I like solving problems. My goal in my life is to come up with an algorithm that solves the Artificial General Intelligence problem (there is a bit of obscurity in the actual definition of this term. Here I refer to the actual Human-like intelligence). I believe that AGI can be solved (without requiring extreme computation power. I.e., with the average computation power we have today) by searching for the solution a little different than it is usually done.

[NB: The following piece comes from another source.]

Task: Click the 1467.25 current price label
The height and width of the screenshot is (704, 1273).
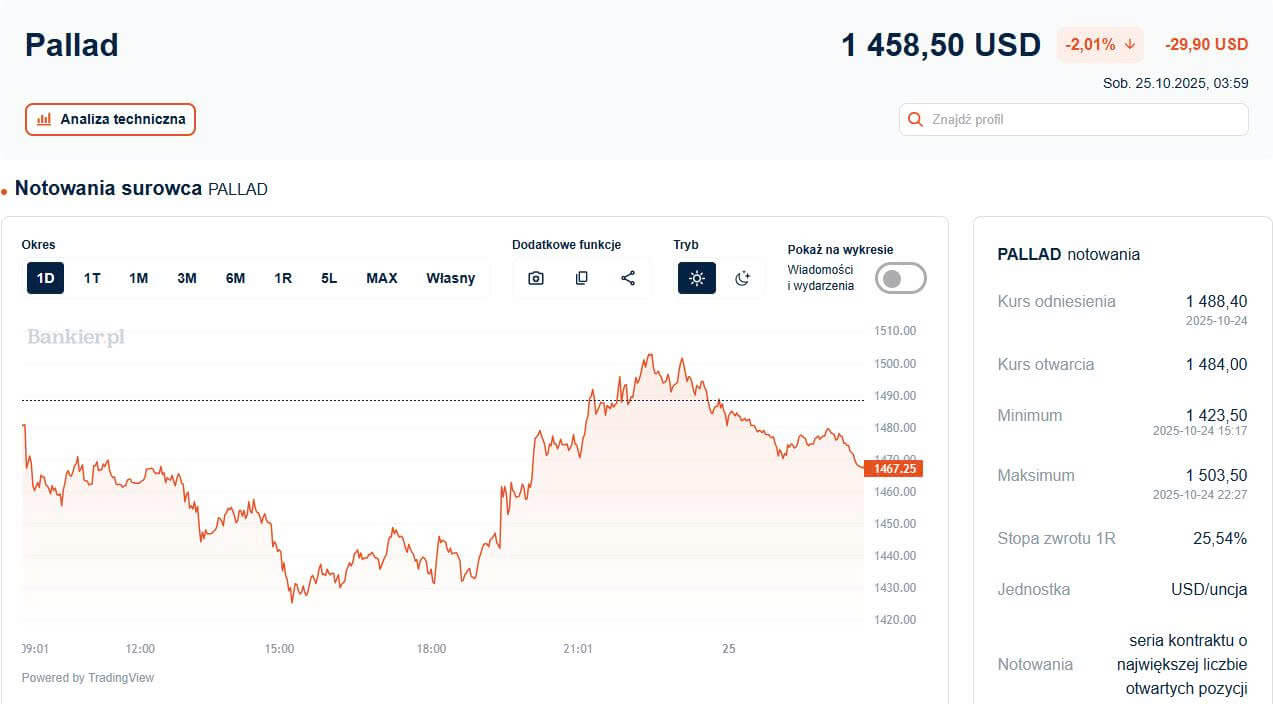Action: click(894, 468)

I believe, the best way to know About-me is to look at my code:
My github links: https://github.com/Aplokodika, https://github.com/sreramk
The biggest problem I face when thinking about AGI
The hardest part about trying solve AGI is, thinking about the human brain's functioning is a bit too frustrating, and exploring any potential end-point makes us feel that there could be no answer to this problem. I would describe the human brain as a "super recursive machine" that let's us think about thinking, and above all, every part of it is too interconnected and dynamic that one isolated piece of information in one isolated area could be responsible for altering another piece of information in a completely different area/domain. Also, it is a complicated equilibrium system, where every part of it is responsible for maintaining a persistent experience.
My say on AGI:
Most methods formulated today are highly optimized for pattern matching, at an abstract scale. Any complex corpus of information can be classified by taking their most common pattern, as a representation of a particular class. Therefore, every piece of data that contains that pattern is referred to by a class name. These "unsupervised learning" mechanisms which fine-tune it's pattern classification comes furthest in solving the problem, when compared to all the other known algorithms.

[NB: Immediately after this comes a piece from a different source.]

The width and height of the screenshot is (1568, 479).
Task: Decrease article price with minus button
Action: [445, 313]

Eg., Works like Alpha Go, rely on "rebuilding" their assertion to different situations by relying both on a unsupervised algorithm that stores associated rewards to each situations (which are represented as abstract patterns in a DNN), and use that knowledge to explore the solution space more efficiently. This mechanism is also Turing complete.

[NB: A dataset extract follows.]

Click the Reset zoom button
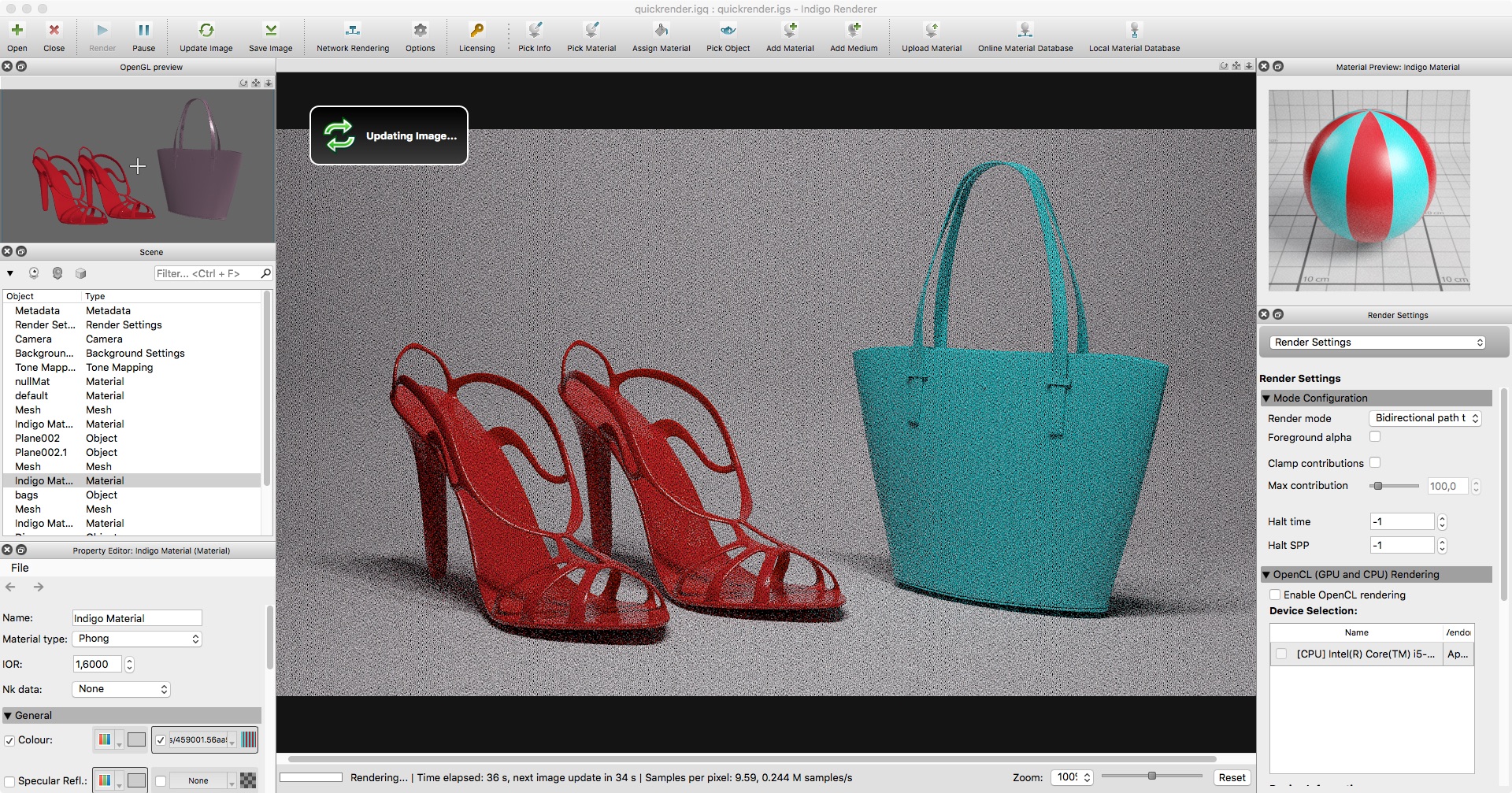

I believe, all these methods are still only optimized for solving problems that involve pattern matching. But AGI is further than just pattern matching.
I'm still in college, doing my BE computer science degree. I have started implementing my algorithm, and I'm putting in all my effort (free time) in trying to finish it. I'm building this algorithm from scratch, in C++, and later I would use Cython to bring it into the Python world. I hope it works, if it doesn't, OH well... I'll cook up a newer hypothesis and I would try implementing that!.